We scan new podcasts and send you the top 5 insights daily.
While focus is often on the latest chips, the rental rate of the older A100 GPU serves as a crucial economic indicator. Strong rates for this hardware signal that broad, foundational demand for AI inference is healthy, independent of the demand for cutting-edge training from frontier models.
Instead of focusing only on the latest NVIDIA H100 chips, analysts should watch the rental rates for older A100s. Their steady and rising prices indicate that demand for AI inference is so strong that even previous-generation hardware is being fully utilized as a 'workhorse' for a growing number of less complex tasks.
While focus is on massive supercomputers for training next-gen models, the real supply chain constraint will be 'inference' chips—the GPUs needed to run models for billions of users. As adoption goes mainstream, demand for everyday AI use will far outstrip the supply of available hardware.
Countering the narrative of rapid hardware obsolescence, CoreWeave is still signing new contracts for NVIDIA's 2020-era A100 GPUs that extend to 2029. This proves the long-term useful life and economic viability of older chip generations for specific, optimized AI workloads, challenging the idea that only the latest hardware is valuable.
The dominant use of AI compute is moving from training massive models to running inference tasks. This shift fundamentally alters the market, enabling broader enterprise adoption via cheaper, open models and changing the demand profile for compute hardware beyond the absolute cutting edge.
The fear of chip depreciation is mitigated by repurposing older GPUs. While the latest models are crucial for high-speed training, older, less powerful chips are perfectly suitable and cost-effective for running inference, extending the hardware's useful life and long-term value.

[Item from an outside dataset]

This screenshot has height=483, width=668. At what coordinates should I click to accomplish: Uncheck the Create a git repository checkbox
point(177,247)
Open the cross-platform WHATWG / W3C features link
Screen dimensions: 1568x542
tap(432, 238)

Contrary to the belief that AI hardware becomes obsolete quickly, older GPUs like A100s will have a long depreciable life. As companies optimize costs, they'll use model routing to send simple queries to older, cheaper hardware, extending its utility for six to eight years.

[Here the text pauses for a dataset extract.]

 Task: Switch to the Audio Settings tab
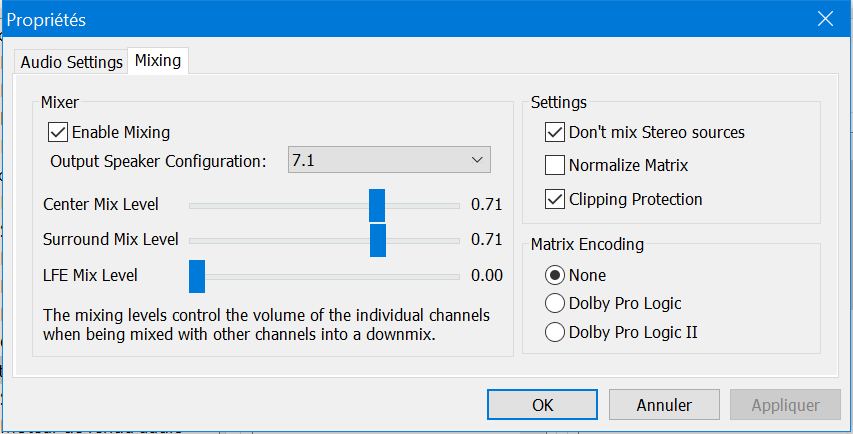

In a striking economic anomaly, the cost to rent older NVIDIA H100 AI chips is increasing, not decreasing. This is because the growth in AI's usefulness is outstripping the tripling annual supply of compute. It signals that the value being generated by AI models is growing faster than our ability to manufacture the hardware to run them.
Countering the narrative of rapid burnout, CoreWeave cites historical data showing a nearly 10-year service life for older NVIDIA GPUs (K80) in major clouds. Older chips remain valuable for less intensive tasks, creating a tiered system where new chips handle frontier models and older ones serve established workloads.
Contrary to the "iPhone model" of tech obsolescence, older GPUs like the Nvidia A100 are seeing their rental rates rise. This is driven by explosive demand for AI inference tasks, which don't always require the latest hardware, proving the chips' long-term economic viability and value.
The rental prices for older NVIDIA GPUs, like the Hopper family and A100s, are increasing. This counterintuitive trend shows demand for AI compute is so far outstripping total supply that even previous-generation hardware is becoming more valuable, highlighting the severity of the GPU crunch.